Saved entries:
----
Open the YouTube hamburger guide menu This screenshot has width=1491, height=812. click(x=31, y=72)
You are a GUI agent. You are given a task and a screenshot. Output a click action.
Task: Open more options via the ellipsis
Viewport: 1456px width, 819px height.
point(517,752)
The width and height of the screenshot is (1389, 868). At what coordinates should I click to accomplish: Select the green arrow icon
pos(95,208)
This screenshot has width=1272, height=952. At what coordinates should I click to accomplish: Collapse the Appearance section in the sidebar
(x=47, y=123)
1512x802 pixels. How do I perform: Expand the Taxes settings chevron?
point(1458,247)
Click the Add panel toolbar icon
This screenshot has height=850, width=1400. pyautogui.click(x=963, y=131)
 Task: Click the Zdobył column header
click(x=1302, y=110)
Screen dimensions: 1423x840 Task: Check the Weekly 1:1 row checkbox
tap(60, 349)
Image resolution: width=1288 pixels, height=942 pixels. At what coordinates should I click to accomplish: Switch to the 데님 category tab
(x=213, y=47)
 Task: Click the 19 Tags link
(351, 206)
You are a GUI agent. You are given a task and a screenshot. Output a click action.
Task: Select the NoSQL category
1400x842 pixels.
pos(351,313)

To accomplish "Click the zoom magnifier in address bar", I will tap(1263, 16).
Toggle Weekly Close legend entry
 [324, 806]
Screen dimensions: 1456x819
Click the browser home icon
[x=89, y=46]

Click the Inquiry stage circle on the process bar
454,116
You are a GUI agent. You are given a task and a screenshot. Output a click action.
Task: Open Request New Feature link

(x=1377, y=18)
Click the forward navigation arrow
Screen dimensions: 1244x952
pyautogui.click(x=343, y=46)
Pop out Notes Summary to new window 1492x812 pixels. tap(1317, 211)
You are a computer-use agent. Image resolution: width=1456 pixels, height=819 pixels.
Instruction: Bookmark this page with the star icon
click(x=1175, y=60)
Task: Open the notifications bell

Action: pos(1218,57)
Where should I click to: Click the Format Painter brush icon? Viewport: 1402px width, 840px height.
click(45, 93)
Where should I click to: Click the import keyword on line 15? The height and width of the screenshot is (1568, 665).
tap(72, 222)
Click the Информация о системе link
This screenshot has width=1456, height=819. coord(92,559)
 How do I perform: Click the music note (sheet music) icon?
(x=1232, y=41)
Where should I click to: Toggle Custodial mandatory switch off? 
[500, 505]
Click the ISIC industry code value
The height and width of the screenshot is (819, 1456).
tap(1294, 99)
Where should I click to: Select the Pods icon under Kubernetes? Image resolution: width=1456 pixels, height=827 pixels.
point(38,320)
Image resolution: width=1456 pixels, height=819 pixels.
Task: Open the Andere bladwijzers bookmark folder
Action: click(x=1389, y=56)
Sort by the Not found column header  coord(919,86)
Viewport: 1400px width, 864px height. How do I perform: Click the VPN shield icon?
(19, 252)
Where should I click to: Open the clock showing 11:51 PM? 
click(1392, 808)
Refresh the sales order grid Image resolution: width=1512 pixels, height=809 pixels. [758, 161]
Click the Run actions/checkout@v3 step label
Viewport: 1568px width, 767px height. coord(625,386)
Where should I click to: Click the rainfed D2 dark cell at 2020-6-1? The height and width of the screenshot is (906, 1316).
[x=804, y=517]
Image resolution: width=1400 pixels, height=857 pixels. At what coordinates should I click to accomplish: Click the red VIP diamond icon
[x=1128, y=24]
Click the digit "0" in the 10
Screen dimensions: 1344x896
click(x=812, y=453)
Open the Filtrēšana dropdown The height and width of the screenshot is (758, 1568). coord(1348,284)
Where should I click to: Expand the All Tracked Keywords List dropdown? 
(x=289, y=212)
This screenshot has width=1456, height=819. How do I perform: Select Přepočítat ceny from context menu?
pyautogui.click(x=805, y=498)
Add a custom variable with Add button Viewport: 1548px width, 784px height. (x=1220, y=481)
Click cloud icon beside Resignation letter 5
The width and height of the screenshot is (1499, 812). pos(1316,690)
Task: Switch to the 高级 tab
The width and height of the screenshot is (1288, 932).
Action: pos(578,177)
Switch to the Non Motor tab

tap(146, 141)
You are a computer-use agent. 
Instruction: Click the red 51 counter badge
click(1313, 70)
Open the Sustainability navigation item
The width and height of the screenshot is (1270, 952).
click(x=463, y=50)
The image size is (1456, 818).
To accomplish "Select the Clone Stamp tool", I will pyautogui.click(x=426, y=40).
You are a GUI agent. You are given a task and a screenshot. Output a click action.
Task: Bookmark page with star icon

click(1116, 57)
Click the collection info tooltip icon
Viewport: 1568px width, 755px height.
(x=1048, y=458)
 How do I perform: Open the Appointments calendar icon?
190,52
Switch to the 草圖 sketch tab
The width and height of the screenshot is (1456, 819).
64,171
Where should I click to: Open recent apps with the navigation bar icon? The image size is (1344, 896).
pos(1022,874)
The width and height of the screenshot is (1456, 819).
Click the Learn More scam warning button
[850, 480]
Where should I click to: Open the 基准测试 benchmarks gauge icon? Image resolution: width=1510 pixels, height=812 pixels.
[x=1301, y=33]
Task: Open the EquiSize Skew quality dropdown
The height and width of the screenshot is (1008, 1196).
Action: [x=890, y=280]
----
The problem => Answer only with how many lines in the records include "will".

Response to this exercise => 2